Objective Consistent with the cognitive reserve hypothesis, higher education and occupation attainments may help persons with neurodegenerative dementias to better withstand neuropathology before developing cognitive impairment. We tested here the cognitive reserve hypothesis in patients with frontotemporal dementia (FTD), with or without pathogenetic granulin mutations (GRN+ and GRN-), and in presymptomatic GRN mutation carriers (aGRN+). Methods Education and occupation attainments were assessed and combined to define Reserve Index (RI) in 32 FTD patients, i.e. 12 GRN+ and 20 GRN-, and in 17 aGRN+. Changes in functional connectivity were estimated by resting state fMRI, focusing on the salience network (SN), executive network (EN) and bilateral frontoparietal networks (FPNs). Cognitive status was measured by FTD-modified Clinical Dementia Rating Scale. Results In FTD patients higher level of premorbid cognitive reserve was associated with reduced connectivity within the SN and the EN. EN was more involved in FTD patients without GRN mutations, while SN was more affected in GRN pathology.
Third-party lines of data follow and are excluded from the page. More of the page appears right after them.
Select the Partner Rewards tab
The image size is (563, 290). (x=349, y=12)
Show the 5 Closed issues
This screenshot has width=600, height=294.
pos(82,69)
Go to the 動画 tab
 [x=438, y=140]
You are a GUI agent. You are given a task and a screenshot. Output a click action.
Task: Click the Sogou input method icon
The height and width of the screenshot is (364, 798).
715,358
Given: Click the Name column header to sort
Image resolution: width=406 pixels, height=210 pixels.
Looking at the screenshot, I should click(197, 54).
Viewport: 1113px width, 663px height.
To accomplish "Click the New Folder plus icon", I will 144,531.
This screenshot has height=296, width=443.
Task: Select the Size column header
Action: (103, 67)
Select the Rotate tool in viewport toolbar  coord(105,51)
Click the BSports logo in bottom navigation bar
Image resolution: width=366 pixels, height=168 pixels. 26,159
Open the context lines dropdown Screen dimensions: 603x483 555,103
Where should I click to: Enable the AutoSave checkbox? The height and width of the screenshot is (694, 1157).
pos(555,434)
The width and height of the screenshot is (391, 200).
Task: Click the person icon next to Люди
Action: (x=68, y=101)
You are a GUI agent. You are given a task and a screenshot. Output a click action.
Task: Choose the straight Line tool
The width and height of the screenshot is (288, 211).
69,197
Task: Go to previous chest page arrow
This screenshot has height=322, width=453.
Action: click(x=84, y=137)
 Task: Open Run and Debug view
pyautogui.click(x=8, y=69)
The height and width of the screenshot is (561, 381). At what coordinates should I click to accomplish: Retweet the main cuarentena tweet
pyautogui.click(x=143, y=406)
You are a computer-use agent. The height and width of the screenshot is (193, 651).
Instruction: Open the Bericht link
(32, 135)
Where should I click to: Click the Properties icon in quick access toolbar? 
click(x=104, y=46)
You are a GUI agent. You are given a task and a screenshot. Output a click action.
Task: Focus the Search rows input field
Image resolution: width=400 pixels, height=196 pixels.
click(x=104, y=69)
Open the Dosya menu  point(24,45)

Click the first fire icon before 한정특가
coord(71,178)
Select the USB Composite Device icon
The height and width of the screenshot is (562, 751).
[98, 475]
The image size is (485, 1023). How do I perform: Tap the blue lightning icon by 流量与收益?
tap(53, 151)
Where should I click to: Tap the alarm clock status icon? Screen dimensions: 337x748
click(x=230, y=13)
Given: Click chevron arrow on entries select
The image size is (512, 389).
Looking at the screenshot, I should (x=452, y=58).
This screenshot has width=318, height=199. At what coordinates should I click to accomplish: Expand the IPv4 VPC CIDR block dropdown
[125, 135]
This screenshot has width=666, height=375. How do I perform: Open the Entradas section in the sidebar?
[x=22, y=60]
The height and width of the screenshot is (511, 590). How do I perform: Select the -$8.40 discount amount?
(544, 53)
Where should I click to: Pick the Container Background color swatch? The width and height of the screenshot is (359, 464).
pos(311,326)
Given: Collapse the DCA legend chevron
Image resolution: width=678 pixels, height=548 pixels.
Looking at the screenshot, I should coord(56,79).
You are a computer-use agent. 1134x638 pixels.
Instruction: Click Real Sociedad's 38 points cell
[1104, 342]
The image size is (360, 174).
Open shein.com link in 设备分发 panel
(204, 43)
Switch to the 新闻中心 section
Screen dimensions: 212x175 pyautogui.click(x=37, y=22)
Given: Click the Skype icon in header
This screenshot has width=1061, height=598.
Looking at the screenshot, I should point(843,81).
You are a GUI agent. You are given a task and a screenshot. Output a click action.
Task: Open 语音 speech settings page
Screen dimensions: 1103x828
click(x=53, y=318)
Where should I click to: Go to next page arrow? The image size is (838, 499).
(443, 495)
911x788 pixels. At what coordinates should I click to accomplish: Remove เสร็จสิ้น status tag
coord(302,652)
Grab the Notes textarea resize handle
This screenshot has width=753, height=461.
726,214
In aGRN+, cognitive reserve was associated with reduced SN. Conclusions This study suggests that cognitive reserve modulates functional connectivity in patients with FTD, even in monogenic disease. In GRN inherited FTD, cognitive reserve mechanisms operate even in presymptomatic to clinical stages.

Item Type: Article
Date Type: Publication
Status: Published
Schools: Psychology
Cardiff University Brain Research Imaging Centre (CUBRIC)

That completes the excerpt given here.